We believe our existing cash, restricted cash, line of credit, letter of credit availability under our current arrangement, and expected cash from future operations will be sufficient to meet our anticipated working capital needs, routine capital expenditures and current debt service obligations through at least the next twelve months. At September 26, 2008 our total indebtedness was $3,275, consisting of the balance due on the Mortgage Notes. Our cash and restricted cash, subject to various restrictions, are available for working capital needs, capital expenditures, strategic investments, mergers and acquisitions, stock repurchases and other potential cash needs as they may arise.
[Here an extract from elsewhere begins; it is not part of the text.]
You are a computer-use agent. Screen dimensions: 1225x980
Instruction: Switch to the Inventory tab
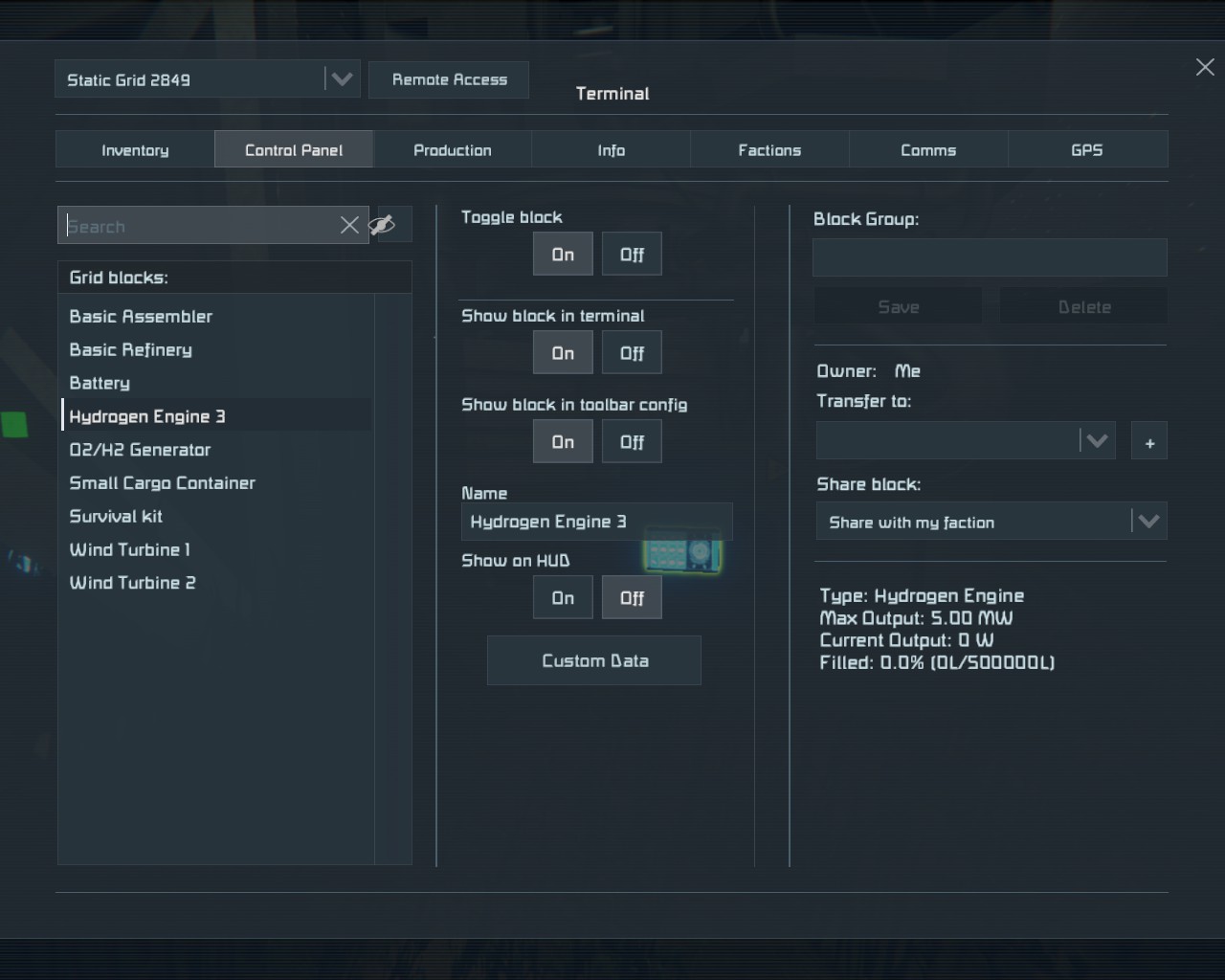135,150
However, we operate in a rapidly evolving and often unpredictable business environment that may change the timing or amount of expected future cash receipts and expenditures. Accordingly, there can be no assurance that our sources of funds will be sufficient to meet our liquidity needs or that we will not be required to raise additional funds to meet those needs, including future business expansion, through the sale of equity or debt securities or from credit facilities with lending institutions.
Investments held in trust for our defined benefit pension obligations are exposed to the global investment markets. The rules and regulations governing funding and accounting of defined benefit pension obligations are guided by the long term return on investments held in trust for the pension obligations. As such, short term swings of investment values generally will not have significant immediate impact on the results of operations and pension funding requirements. However, because of the size of our pension trust assets relative to our financial position and the magnitude of the recent drop in investment values, our stockholders equity position at the end of the year and future funding requirements could be adversely affected if significant negative investment performance holds.
Backlog
As of September 26, 2008, our backlog was $27,486 compared with $28,509 at December 31, 2007.
TRADEMARKS USED IN THIS FORM 10-Q
ESLP is a registered trademark of Evans & Sutherland Computer Corporation. All other products, services, or trade names or marks are the properties of their respective owners.